No one held it against the camel drivers who were hired to train soldiers to use them. The camels were auctioned off, and Ali became known as Hi Jolly, and remained in the country as a scout and pack driver who delivered freight using his camels. This venture became unprofitable, and he released his camels into the desert, settling down to raise a family, sometimes scouting for the Army, and becoming a living legend, dying in 1902. In 1935, the Governor of Arizona had a monument in the shape of a pyramid topped with a camel erected on his grave.
We visited his storied grave site on our road trip to the Grand Canyon. I learned of Hi Jolly when my friend Kim told me of the Red Ghost of the Arizona desert. At times described to be thirty feet tall and ridden by a devil, toppling wagons, this monster wrought havoc at remote sites in the desert until 1893, when a rancher shot it.

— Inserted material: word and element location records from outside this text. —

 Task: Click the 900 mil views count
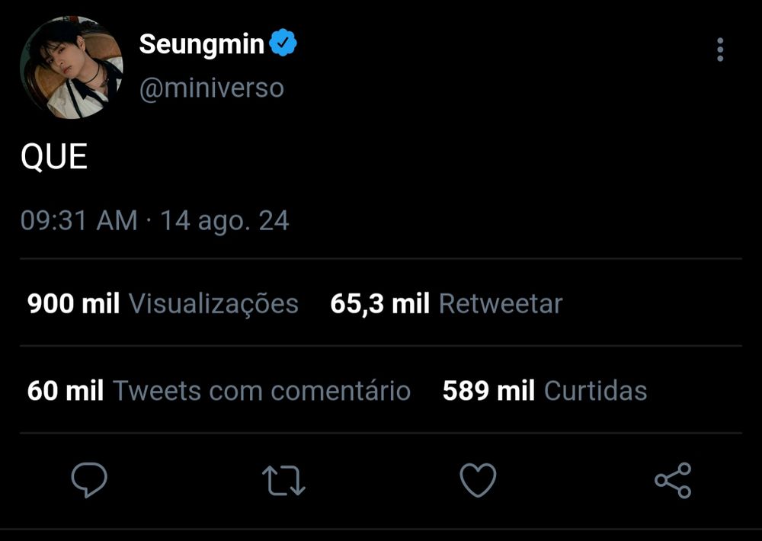[73, 304]
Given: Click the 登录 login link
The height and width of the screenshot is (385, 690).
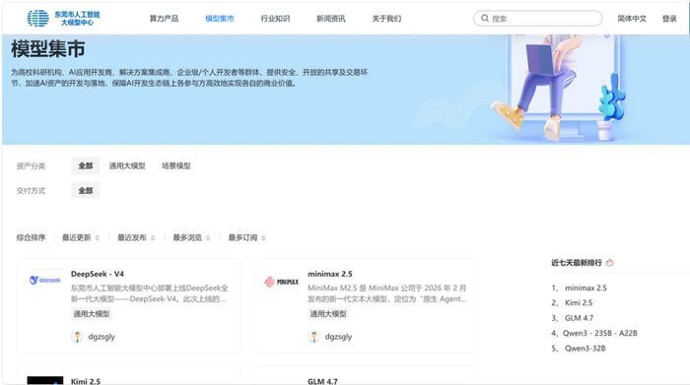Looking at the screenshot, I should 669,19.
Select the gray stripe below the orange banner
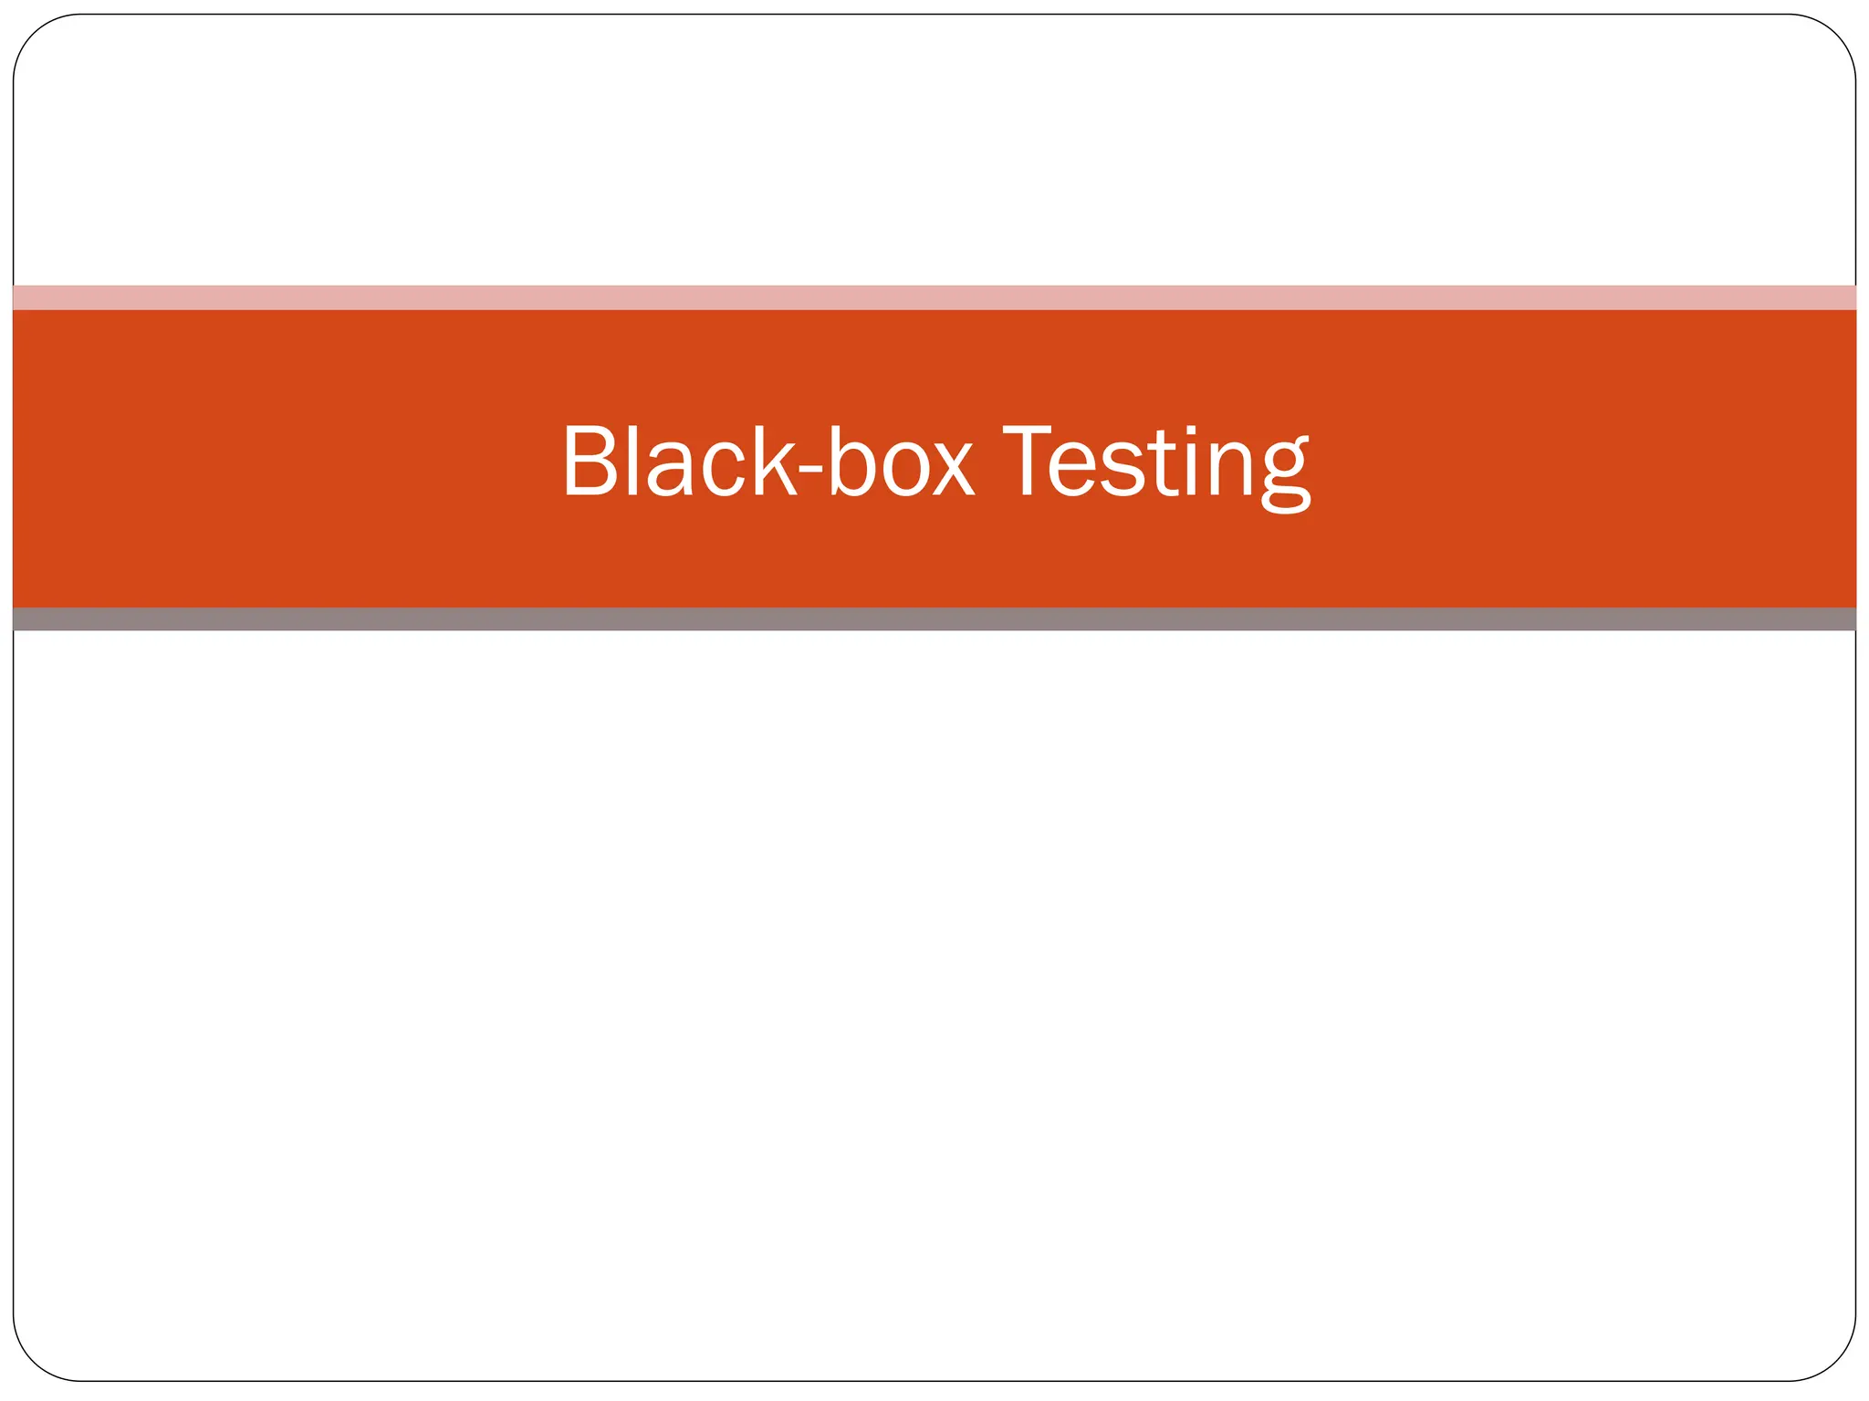This screenshot has height=1401, width=1869. [935, 619]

The beast turned out to be one of the lost camels of the U.S. Camel Corps or one of their progeny, with a skeleton strapped to its back. The skeleton’s identity remains unknown, but everything from a soldier trying to ride it to a lost prospector hoping to find water have been suggested. There’s a junk statue of a red camel nearby, made of car parts (which I would have visited if I’d known about it) outside a store. There’s not much else in Quartzsite, Arizona. Not even an In-N-Out Burger.
Lake Havasu not only has an In-N-Out Burger, but the original London Bridge. In typical Wild West huckster fashion, some local with too much money bought the original when it was dismantled to be rebuilt to handle modern traffic, and brought the cladding bricks to this pretty spot on a reservoir north of the Bill Williams River. There’s a wildlife refuge on the way, where I spotted a Great Blue Heron and a Cormorant before going for my double-double animal style and fries. At the bridge itself, we saw local grackles, Great-taileds, I think.

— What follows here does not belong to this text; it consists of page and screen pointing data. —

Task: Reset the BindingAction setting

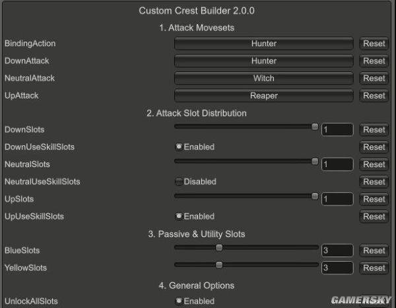Action: [x=374, y=44]
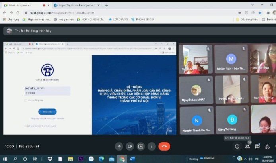Turn off the camera in Meet
Screen dimensions: 276x163
pos(130,146)
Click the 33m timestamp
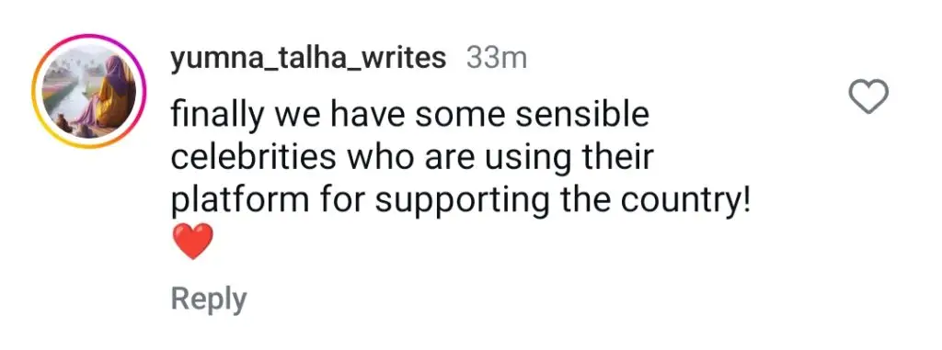The width and height of the screenshot is (942, 350). pyautogui.click(x=496, y=58)
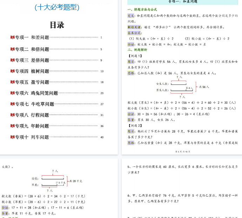
Task: Click the blue (十大必考题型) title
Action: coord(57,7)
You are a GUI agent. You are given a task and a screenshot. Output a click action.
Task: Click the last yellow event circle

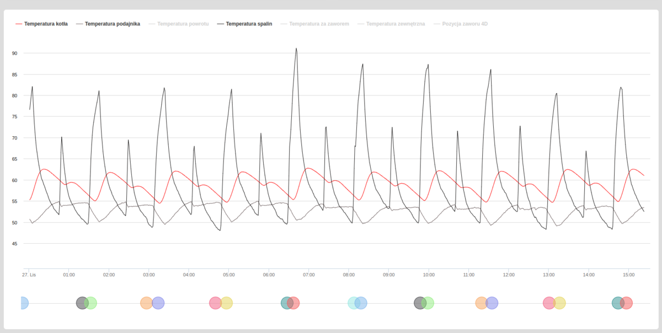560,303
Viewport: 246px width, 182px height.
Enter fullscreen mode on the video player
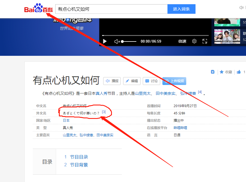tap(205, 41)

There’s one in the water. This video of a Great-tailed Grackle was taken a few days later outside our hotel, but I love his song, so I’ll share it here.
Next week: The Grand Canyon!
I’ll let Southern Culture on the Skids sing you out.
I think I started to comment on this before, became overwhelmed by my feelings about the idea of a camel corps, and ultimately forgot to press send. My apologies. The gist is that I 💗 this and the camel pyramid and thanks so much for going out of your way & sharing this with us.
Very interesting.
I knew vaguely about the camel corps debacle because of this movie which I knew *OF* but never saw:
https://www.imdb.com/title/tt0074614/
As a result, I never heard of Hi Jolly before reading your post. Thanks for sharing!